Both men and women living with HIV report higher rates of past and current traumatic experiences such as rape, domestic violence, sexual, physical and emotional abuse than the general population. While trauma and violence can affect anyone, women and girls are disproportionally affected. Trauma undermines women's health outcome, because they suffer increased rates of depression, fatigue, anxiety, medication failure, faster development of opportunistic infections and early death.

This intractable problem will require multicomponent solutions such as the awareness campaign "He for She" to create a gender equal world. For survivors of trauma and violence, a growing number of health care providers are embracing trauma-informed care, a model of health care delivery which emphasizes the impact of trauma on a woman's current symptoms and health. The Positive Women's Network-U.S.A. has recently advocated for resources to make trauma-informed care the standard of HIV health care delivery in the U.S.

Poverty

Underpinning these structural challenges is one of the toughest to overcome -- poverty. Research demonstrates that women living with HIV are likely to be impoverished, relying heavily on a social safety net, when it exists. Poverty can also increase the likelihood of a woman becoming infected with HIV.

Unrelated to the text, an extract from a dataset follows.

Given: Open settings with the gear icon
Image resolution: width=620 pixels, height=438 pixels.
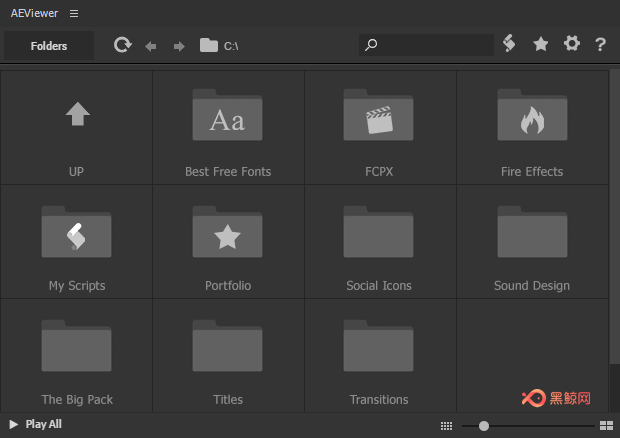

The 2015 Sustainable Development Goals adopted by the United Nations last September sets ambitious goals to reduce poverty among women, including supporting universal and equitable quality education for girls and young women, giving women equal rights to economic resources, and achieving full and productive employment for all women and men, with equal pay for work of equal value. Recent research found that two interventions help reduce the impact of poverty among women living with HIV -- improving access to quality housing and food.

The Good News

There are so many challenges they can seem overwhelming and it can be hard to imagine meaningful progress is even possible. But the good news is that the energy focused on bringing these issues, and their impact on living with HIV, to the forefront has never been greater. The theme for the 2016 National Women and Girls HIV/AIDS Awareness Day is "The Best Defense is a Good Offense." This theme focuses on the very promising individual-level prevention strategies against HIV.

But to help defend women and girls against new HIV infections, and to help the 16 million women and girls already living with HIV to have the healthiest life possible, we also need to address the structural challenges women face.